Tuesday, the BP family was rocked with news that CEO Bernard Looney was resigning immediately to be replaced on an interim basis by current CFO Murray Auchincloss. The company’s press release, “bp CEO resigns,” outlined the basics of the story. Two years after Looney was appointed CEO, the Board of Directors received information from an anonymous source that he had personal relationships with company employees that had not been previously disclosed. With the assistance of outside counsel, the Board reviewed the allegations.

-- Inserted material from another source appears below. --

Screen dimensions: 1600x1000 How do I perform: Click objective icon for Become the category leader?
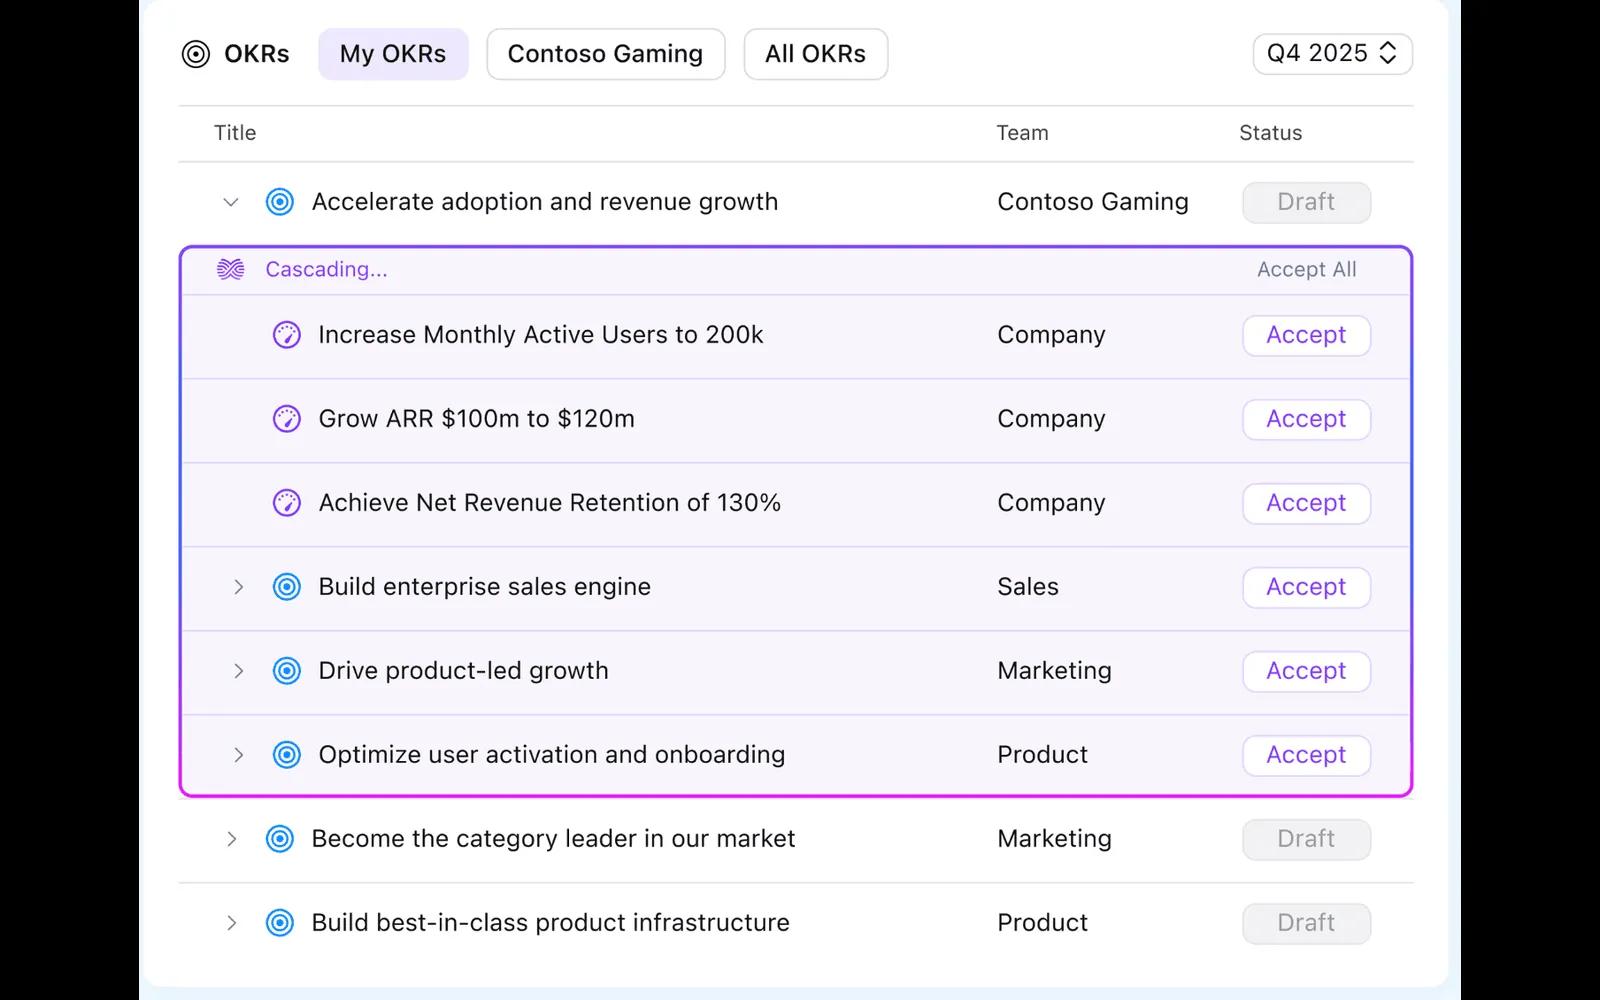click(x=280, y=839)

During the Board’s investigation, Looney told the directors of a “small number of historical relationships with colleagues prior to becoming CEO.” The Board’s review of the information concluded no breach of the Company’s Code of Conduct had occurred. At that time, the Board was given assurances by Looney about the details of these relationships and his future behavior. Recently, another anonymous source provided information questioning Looney’s assurances that reopened the investigation that is reportedly still ongoing. We assume the ongoing investigation is involved in helping the Board determine what compensation is owed to Looney.
As the BP press release stated: “Mr. Looney has today informed the Company that he now accepts that he was not fully transparent in his previous disclosures. He did not provide details of all relationships and accepts he was obligated to make more complete disclosure.”
According to Wikipedia, Looney married British life coach Jacqueline Hurst in October 2017. They separated in 2018 and divorced in 2019, three months before Looney became CEO. According to her 2021 book, in a chapter on anxiety, Hurst claims Looney only married her to get promoted at BP. She also said that he ended the marriage with a WhatsApp message.
At the time, The Sunday Times interviewed a friend of Looney’s who said, “He was briefly married during a period in which he wasn’t promoted. So, if he married her to get promoted, that didn’t seem to have worked. Maybe he divorced her to get promoted.”
For the second time in two decades, BP has lost its CEO over undisclosed personal relationships that question honesty and judgment. It also raises questions about the integrity of the Board’s CEO search process. Interestingly, the other CEO, Lord John Brown, had his previously undisclosed personal relationship publicized by a London newspaper. Some investors are wondering whether another judgment issue is playing a greater role in Looney’s departure than his dalliances. This question underlays a recent Wall Street Journal article about BP’s future strategy.